Jatengvox.com – Warga Dusun Dompon, Desa Purworejo, Kecamatan Suruh, Kabupaten Semarang, kembali melaksanakan tradisi “Nyadran” pada Kamis, 25 Juli 2025.
Tradisi ini merupakan warisan leluhur yang rutin dilaksanakan tiga kali dalam setahun, yaitu pada bulan Suro, Mulud, dan Ruwah berdasarkan penanggalan Jawa.
Berbeda dengan wilayah lain yang umumnya hanya menggelar Nyadran sekali dalam setahun pada bulan Ruwah atau Sya’ban, warga Dusun Dompon menjadikan tradisi ini sebagai agenda penting untuk memperkuat silaturahmi dan memperkokoh nilai-nilai gotong royong.
“Nyadran adalah kegiatan warga dusun kami untuk mendoakan para leluhur yang telah mendahului kami, sehingga leluhur kami diterima di sisi Tuhan sesuai amal kebaikan yang telah diberikan kepada anak-anak mereka yang masih ada di Dusun Dompon,” ungkap Kepala Dusun Dompon, Bapak Mujono.
Selain mendoakan leluhur, Nyadran juga dimaknai sebagai wujud rasa syukur kepada Tuhan dan sarana menjaga keharmonisan antarwarga.
Tradisi Nyadran di Dusun Dompon diawali dengan kegiatan kerja bakti membersihkan makam leluhur sehari sebelum acara.
Pembersihan makam ini rutin dilaksanakan setiap Jumat Pon menurut hitungan Jawa, dengan tujuan menjaga kebersihan dan kenyamanan area makam “Tegal Arum Tono Layu,” tempat dilaksanakannya acara inti.
Pagi harinya, tepat pukul 06.00 WIB, seluruh warga berkumpul di halaman makam membawa ambeng, tumpeng, jajanan tradisional, dan hasil bumi pertanian.
Mayoritas warga Dusun Dompon yang berprofesi sebagai petani menjadikan hasil bumi tersebut simbol rasa syukur sekaligus bentuk sedekah bumi untuk keselamatan bersama.

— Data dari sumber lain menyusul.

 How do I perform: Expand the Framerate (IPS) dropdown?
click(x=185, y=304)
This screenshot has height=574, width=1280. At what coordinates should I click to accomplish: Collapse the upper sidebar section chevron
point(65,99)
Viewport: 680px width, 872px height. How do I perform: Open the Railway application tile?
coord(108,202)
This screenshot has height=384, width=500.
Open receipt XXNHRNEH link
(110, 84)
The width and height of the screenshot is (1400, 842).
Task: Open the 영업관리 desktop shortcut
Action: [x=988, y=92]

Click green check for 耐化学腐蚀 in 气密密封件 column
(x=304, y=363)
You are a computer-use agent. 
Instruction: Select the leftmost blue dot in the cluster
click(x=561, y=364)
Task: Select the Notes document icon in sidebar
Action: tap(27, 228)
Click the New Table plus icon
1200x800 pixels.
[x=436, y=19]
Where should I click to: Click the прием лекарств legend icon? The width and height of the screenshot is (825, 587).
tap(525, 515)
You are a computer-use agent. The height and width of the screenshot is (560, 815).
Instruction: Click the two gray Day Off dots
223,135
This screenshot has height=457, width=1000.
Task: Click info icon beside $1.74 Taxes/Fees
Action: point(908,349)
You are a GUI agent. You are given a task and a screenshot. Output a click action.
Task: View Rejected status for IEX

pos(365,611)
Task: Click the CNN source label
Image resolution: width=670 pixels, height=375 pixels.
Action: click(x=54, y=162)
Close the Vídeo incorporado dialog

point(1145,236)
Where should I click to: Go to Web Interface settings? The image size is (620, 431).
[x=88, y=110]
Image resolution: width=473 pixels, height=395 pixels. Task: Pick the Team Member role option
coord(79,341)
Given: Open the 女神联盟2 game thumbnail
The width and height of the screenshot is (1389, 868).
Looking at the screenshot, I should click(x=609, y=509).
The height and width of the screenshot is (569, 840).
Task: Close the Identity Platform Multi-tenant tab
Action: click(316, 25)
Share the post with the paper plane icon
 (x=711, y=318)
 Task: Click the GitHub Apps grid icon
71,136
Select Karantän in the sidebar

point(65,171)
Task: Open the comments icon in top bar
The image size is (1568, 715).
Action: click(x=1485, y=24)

Acara inti Nyadran dibuka dengan sambutan para perangkat desa dan dilanjutkan doa bersama yang dipimpin tokoh agama setempat.
Dalam sambutannya, Kepala Dusun Dompon, Bapak Mujono, menegaskan pentingnya pelestarian tradisi ini.
“Tradisi ini adalah warisan berharga yang harus dijaga, karena mengajarkan kebersamaan dan nilai syukur kepada generasi muda,” ujarnya.
Selain sebagai bentuk penghormatan kepada leluhur, Nyadran juga berfungsi sebagai sarana mediasi informasi antarwarga.
Dalam suasana yang penuh kebersamaan, warga dapat berbagi kabar, menjalin silaturahmi, dan memperkuat rasa persaudaraan.
Tak hanya warga yang tinggal di Dusun Dompon, banyak pula perantau yang pulang kampung demi mengikuti tradisi ini, sehingga suasana Nyadran semakin semarak dan hangat.
Sejarah panjang yang melatarbelakangi tradisi Nyadran ini menjadikannya bagian tak terpisahkan dari identitas budaya masyarakat Dusun Dompon.
Bagi warga, Nyadran bukan hanya sekadar ritual keagamaan, tetapi juga simbol nilai gotong royong, rasa syukur, serta penghormatan terhadap leluhur.
Harapannya, tradisi ini terus dilestarikan dan diwariskan kepada generasi mendatang, agar kearifan lokal tetap terjaga di tengah perkembangan zaman.